Queensland-based debt consultancy business Debt Help Australia has come under fire for its advertising, with the Consumer Action Law Centre (CALC) complaining to three regulatory bodies about a “predatory” ATM ad from the firm.
It’s the latest action by the consumer advocacy body to call out misleading advertising of financial services companies, including payday lenders, that it says prey on vulnerable customers.
“The suggestion in these ads is that their offer is the best offer, which is potentially misleading,” Gerard Brody, chief executive officer of CALC, told SmartCompany.
According to images of the ads published by News.com.au, which were shown on ATM screens and receipts across Australia, Debt Help Australia urges customers to “get your debt under control” with “a real solution and alternative to bankruptcy”.
Debt Help Australia offers a service called a debt agreement, which gives its customers the ability to roll their debts together and pay smaller repayments.
The Australian Securities and Investments Commission (ASIC) says consumers should “only consider a debt agreement if you have explored all other options”.
“It advertises debt agreements as an alternative to bankruptcy, encouraging these agreements when it’s not the appropriate option,” Brody says.
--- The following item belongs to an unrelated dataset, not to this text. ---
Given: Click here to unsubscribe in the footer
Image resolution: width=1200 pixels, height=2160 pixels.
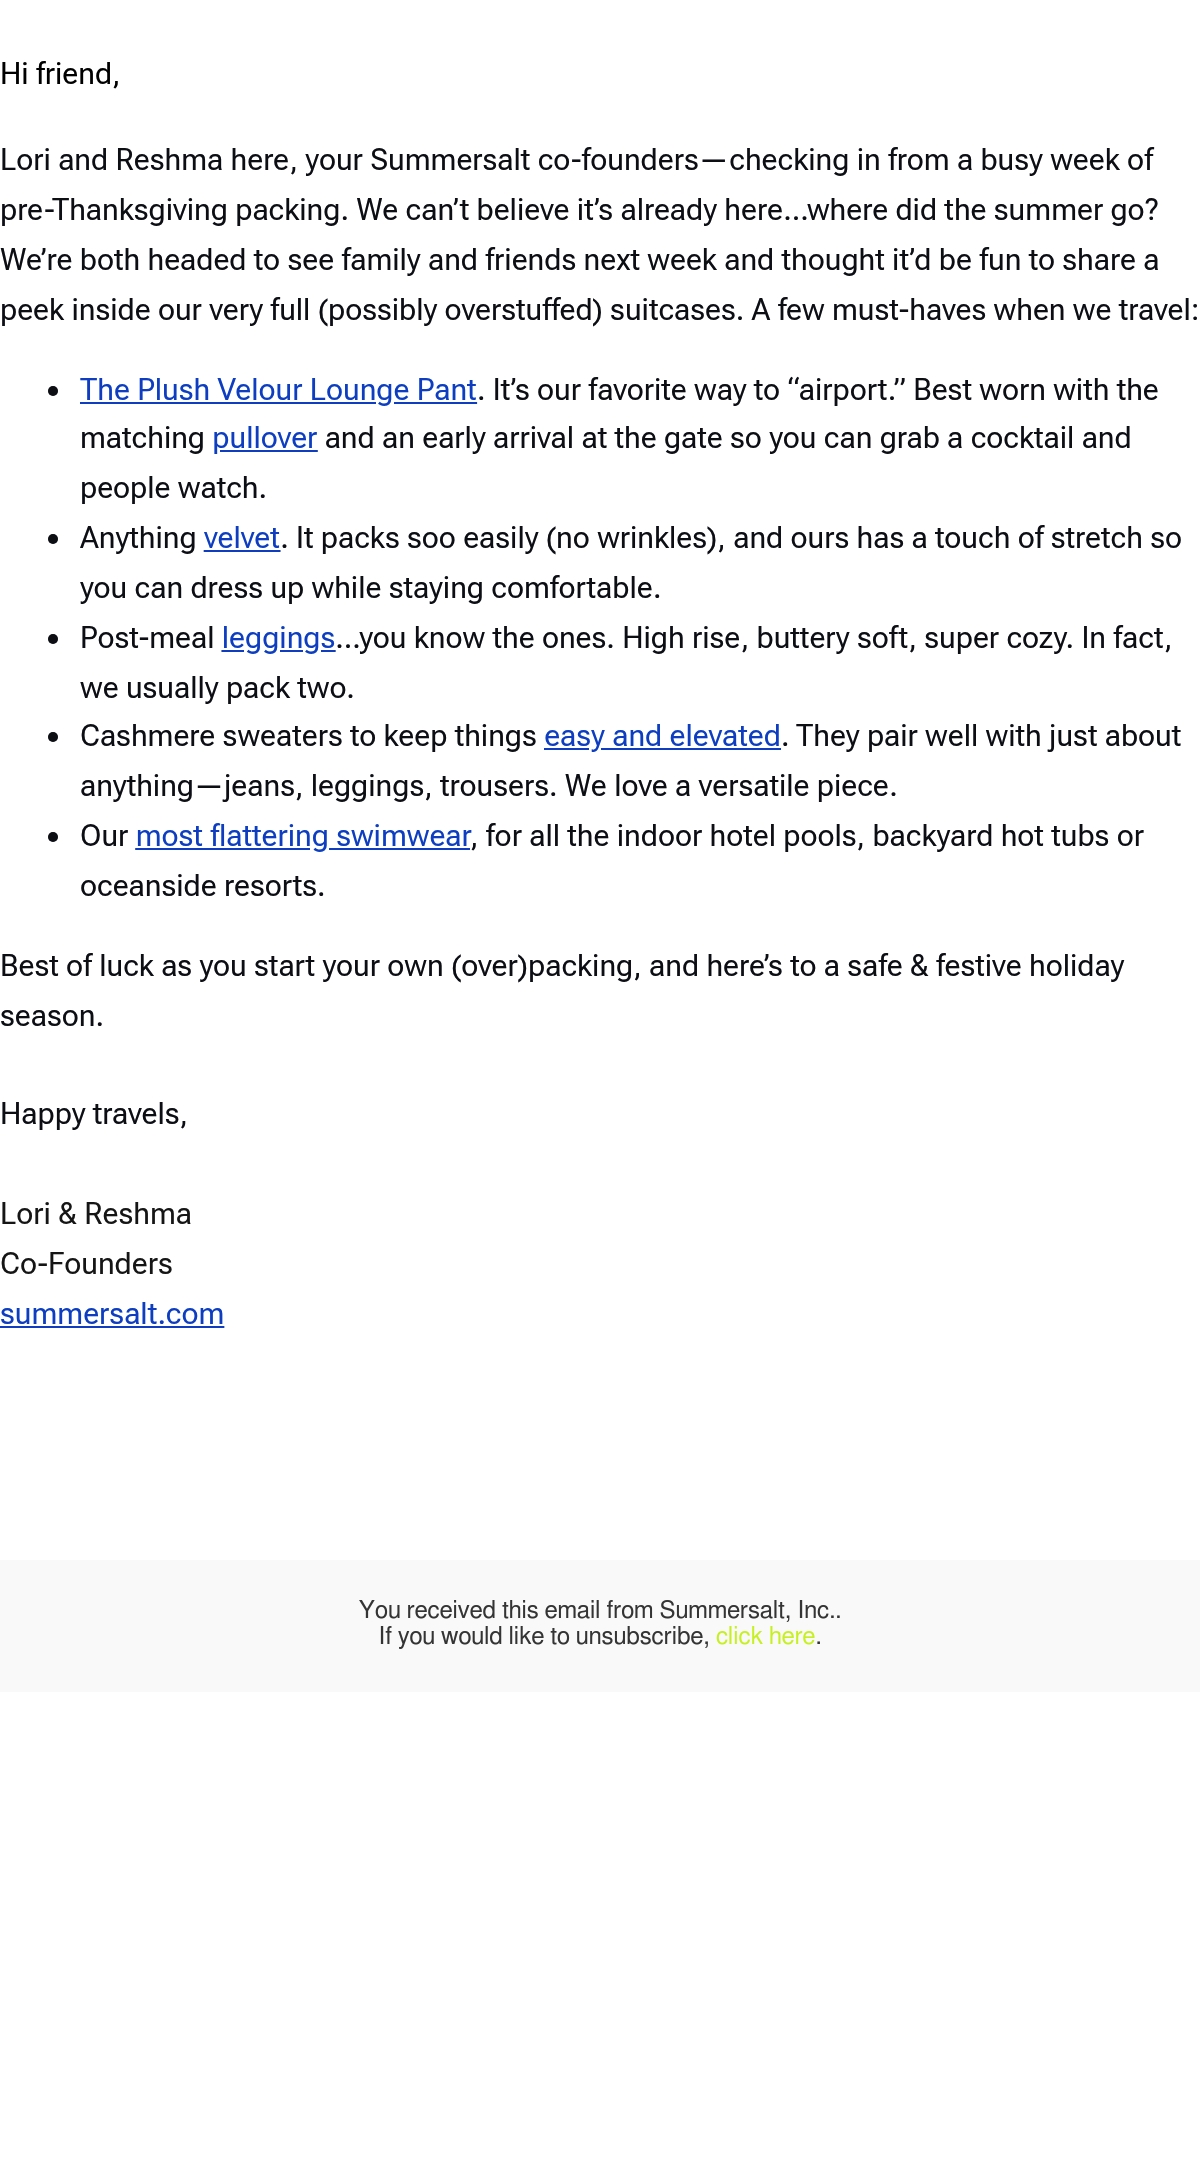Looking at the screenshot, I should [765, 1636].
“Even the use of the word solution implies it will solve something, but debt agreements can be even more expensive than bankruptcy.”
CALC also took issue with another screen that appeared on the ATM, which said the debt agreements offered, “no obligations, no dodgy quick fixes or costly loans, no more stress”.
“Our view is there are a number of obligations under debt agreements,” says Brody.
“To say there is no more stress, that offers an unrealistic expectation, as if your financial pressures will disappear. It also gives the impression debt agreements are the best options and other options are quick or dodgy.”
Brody also says showing these ads on ATM screens and receipts raises the further issue of potentially targeting the financially vulnerable.
“While that is not a breach of the law, it is predatory for people struggling with cash issues,” he says.
CALC had now referred the ad to the Australian Financial Security Authority (AFSA), which handles adverting regulations for debt agreements, as well as ASIC and the Australian Consumer and Competition Commission.
“We hope all three regulators will investigate it and make the company change or remove the ad,” says Brody.
Brody says small businesses or consumers who find themselves in financial difficulties should seek independent financial counselling.
“Any business that is profiting from someone’s financial difficulties, we’d really encourage consumers or small businesses to be wary of them. There are far better options for them,” he says.
SmartCompany contacted Debt Help Australia but did not receive a response prior to publication.